O conselheiro vitalício do São Paulo FC, Carlos Sadi, tornou-se alvo de críticas após fazer declarações elitistas e preconceituosas durante uma transmissão. O dirigente, que era cotado para assumir a vice-presidência na chapa de oposição, utilizou termos pejorativos para se referir a bairros populares, torcedores rivais e a outros membros do conselho.
Sadi afirmou que o clube teria perdido o glamour e declarou ser elitista. Em sua fala, disse que, caso não tivesse glamour, torceria para o Corinthians e frequentaria Itaquera, em vez de morar no Morumbi. O conselheiro também criticou a entrada de novos grupos na estrutura da instituição, referindo-se a eles como “baixo clero”.
Durante a transmissão, o dirigente comparou a situação política do clube ao casamento com uma mulher de Paraisópolis, alegando que a família inteira passaria a morar com a pessoa.

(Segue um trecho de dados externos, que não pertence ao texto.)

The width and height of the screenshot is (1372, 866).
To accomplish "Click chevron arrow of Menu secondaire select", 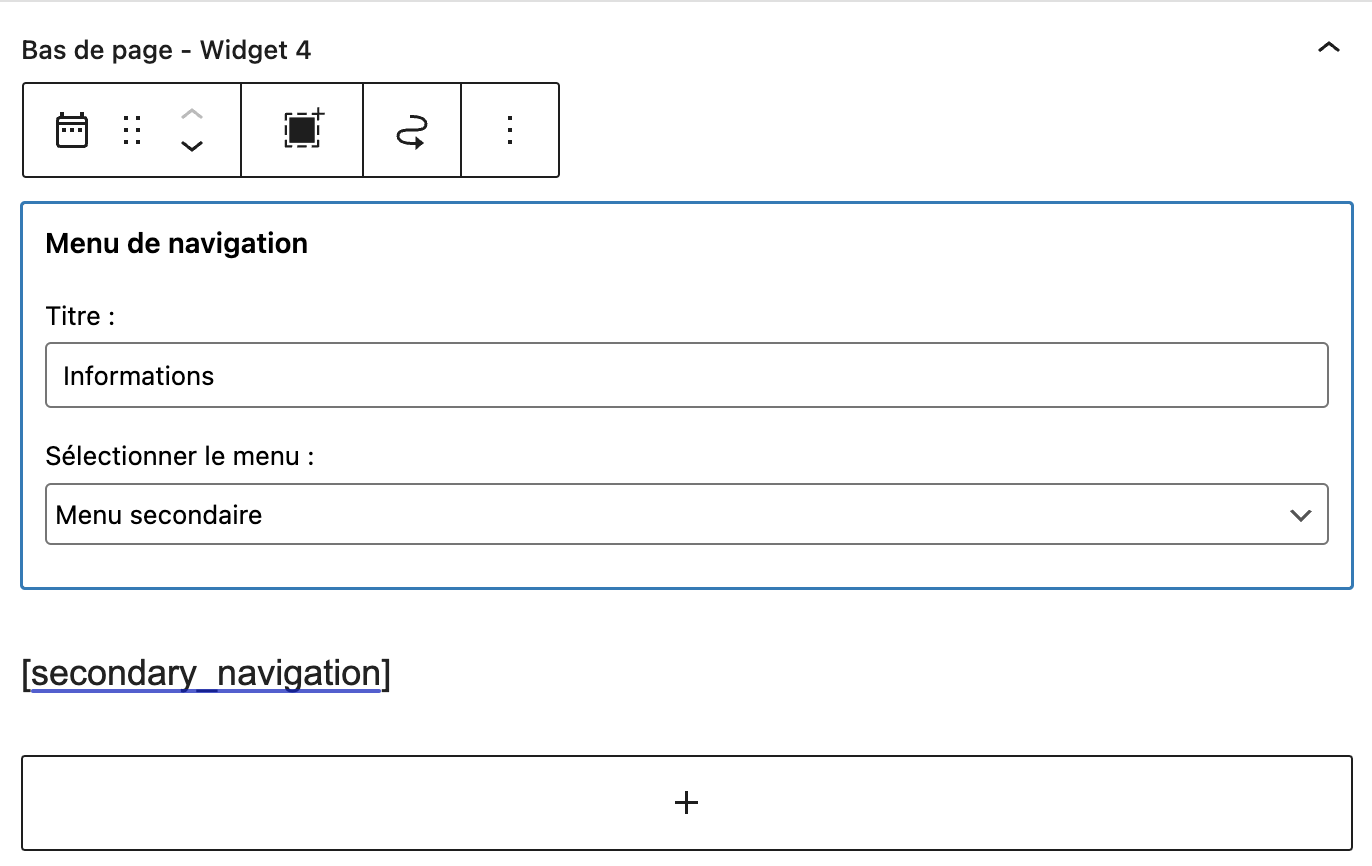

Sadi também comparou conselheiros mais velhos a “caiçaras que trabalham para mim no Guarujá” e insinuou que o grupo de situação elegeria pessoas simples em troca de “dois pães com mortadela”.
A repercussão negativa levou a liderança da oposição a desautorizar as declarações. O grupo agora estuda a retirada de Sadi da composição da chapa. A indignação foi registrada por torcedores do São Paulo, do Corinthians e de outras agremiações.
Em nota de retratação, o conselheiro alegou ter sido mal interpretado e classificou as falas como um equívoco. Sadi afirmou que o mundo mudou e que sua intenção era defender a grandeza histórica do clube.